Сестра молча смотрела на него, потом опустила глаза и снова принялась накладывать мазь на обожженную ногу носильщика. Тяжелораненые первыми получили помощь, теперь дошла очередь до ожогов и ссадин.
— Мы потеряли слишком много важного снаряжения, — пояснил Зуга. — Запасы, необходимые для выживания. — На этот раз Робин не подняла взгляд. — К тому же у нас не хватит людей, чтобы нести то, что осталось.
Робин сосредоточенно перевязывала обожженную ногу.
— Папа прошел всю Африку с четырьмя носильщиками, — спокойно заметила она.
— Папа был мужчиной, — сухо сказал Зуга.
Робин застыла, глаза ее зловеще сузились, но Зуга не обратил внимания.
— Женщина не может жить и путешествовать, не пользуясь благами цивилизации, — серьезно продолжал он. — Поэтому я отправляю тебя обратно в Тете. Сержант Черут с пятью солдатами проводят тебя. После Тете все будет проще. Возьми оставшиеся деньги: ста фунтов хватит на спуск по реке до Келимане и проезд на торговом корабле в Кейптаун. Там у нас есть средства на счету в банке — купишь билет на почтовый пароход.
Робин взглянула на него:
— А ты?
Зуга поморщился.
— Важнее то, что будет с тобой, — мрачно сказал он и в тот же миг принял решение. — Ты вернешься, а я пойду дальше один.
— Чтобы меня вернуть, — процедила Робин, — Яна Черута с пятью его чертовыми готтентотами будет маловато.
Сорвавшееся богохульство, как ничто другое, свидетельствовало о ее решимости.
— Будь разумной, сестренка.
— Так мне отправляться прямо сейчас? — ласково спросила она.

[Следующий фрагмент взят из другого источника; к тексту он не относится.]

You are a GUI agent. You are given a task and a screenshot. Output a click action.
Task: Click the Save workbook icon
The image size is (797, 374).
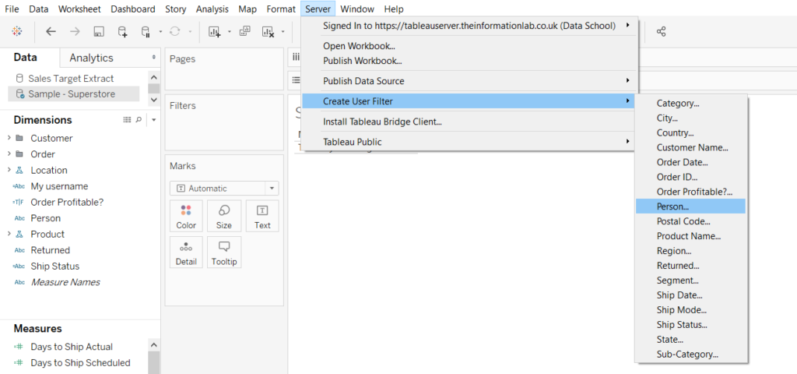(x=99, y=32)
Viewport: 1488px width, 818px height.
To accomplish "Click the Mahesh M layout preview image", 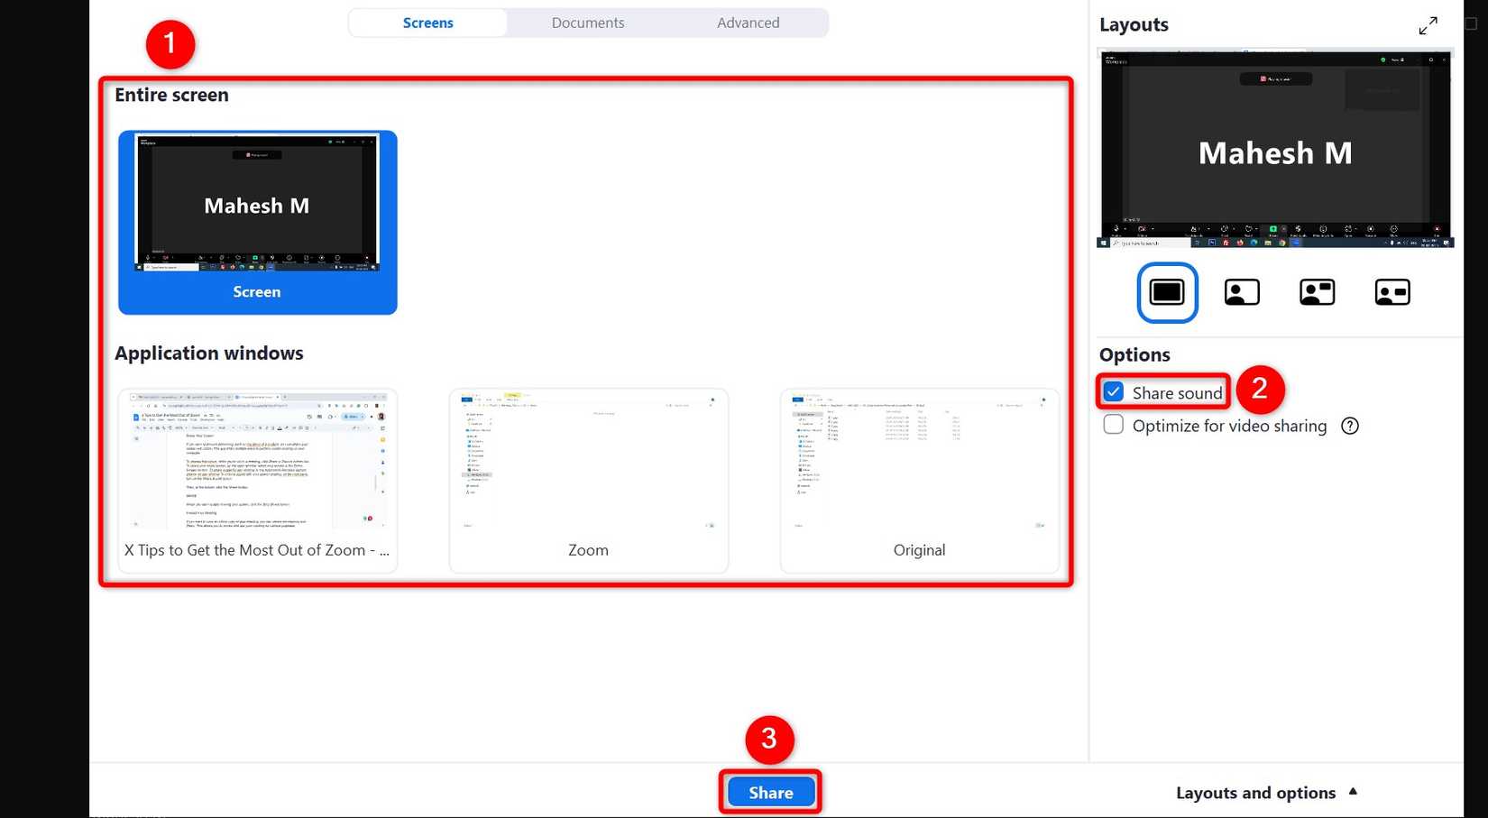I will 1273,149.
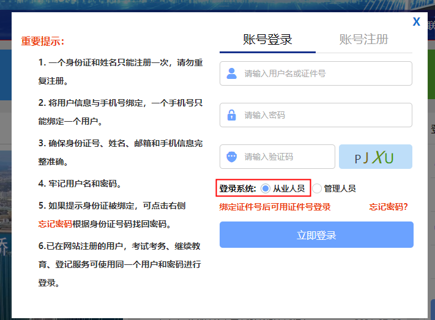Image resolution: width=435 pixels, height=320 pixels.
Task: Open 忘记密码? link beside the red notice
Action: pyautogui.click(x=389, y=207)
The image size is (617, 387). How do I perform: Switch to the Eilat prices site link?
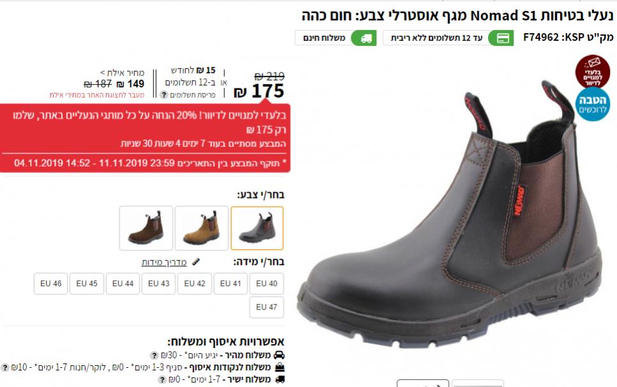coord(97,95)
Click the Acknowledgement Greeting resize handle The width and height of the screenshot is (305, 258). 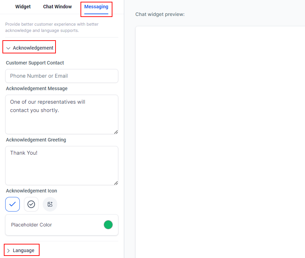click(116, 183)
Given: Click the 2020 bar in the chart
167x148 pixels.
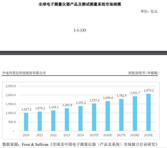Looking at the screenshot, I should [26, 122].
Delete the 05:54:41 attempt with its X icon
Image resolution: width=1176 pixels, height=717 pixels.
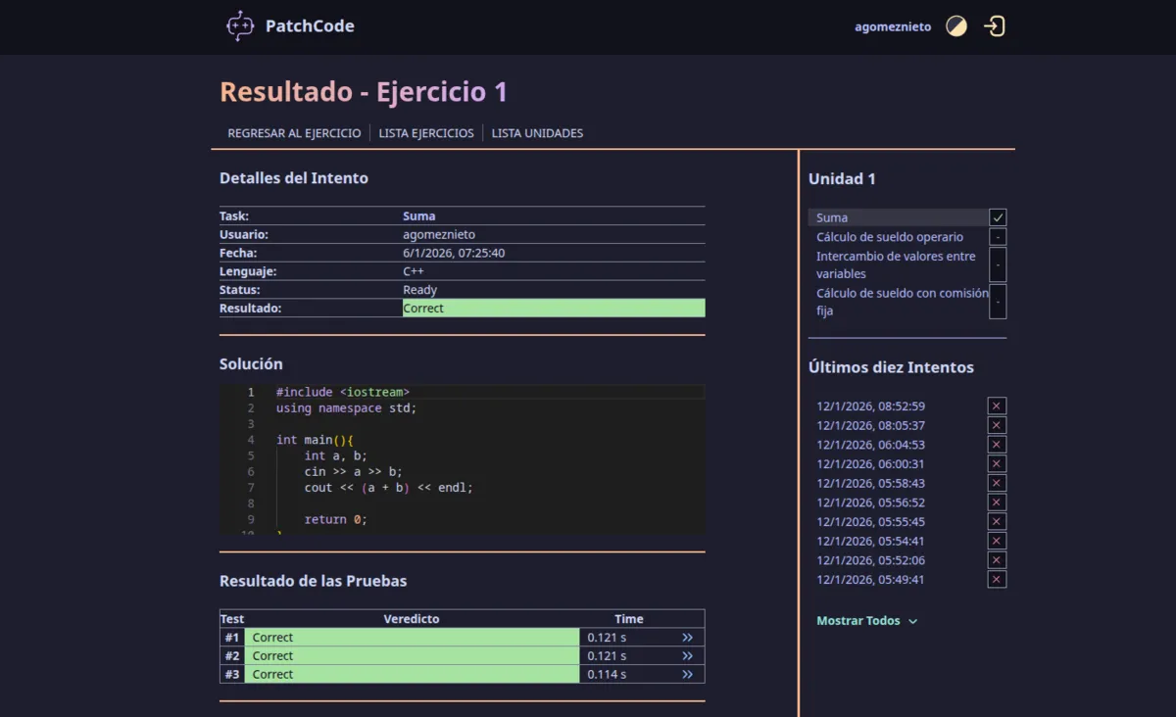tap(996, 541)
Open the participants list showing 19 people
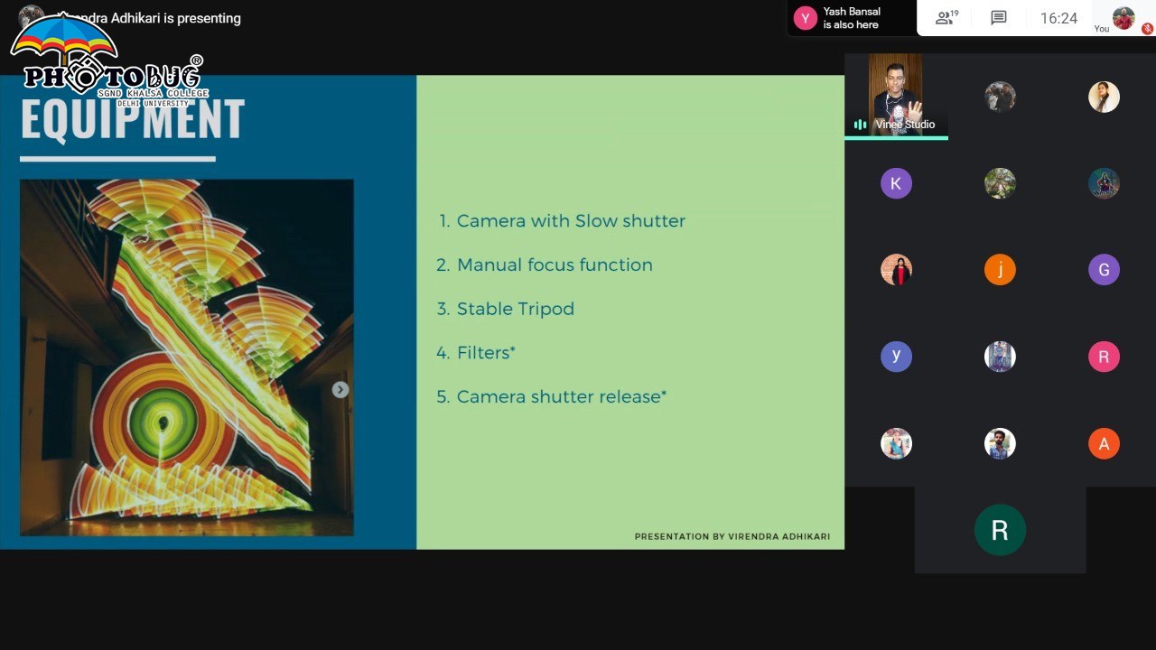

Зуга огрызнулся было, но осекся, увидев выражение ее лица. Губы сжались в суровую линию, упрямый, почти мужской, подбородок гордо выпятился.
— У меня нет настроения спорить, — сказал он.
— Отлично, — кивнула Робин. — Так ты потеряешь меньше драгоценного времени.
— Ты догадываешься, на что себя обрекаешь? — тихо спросил брат.
— Не хуже, чем ты.
— У нас не будет товаров, чтобы заплатить за проход, — объяснил Зуга. Робин кивнула. — Значит, придется пробиваться с боем.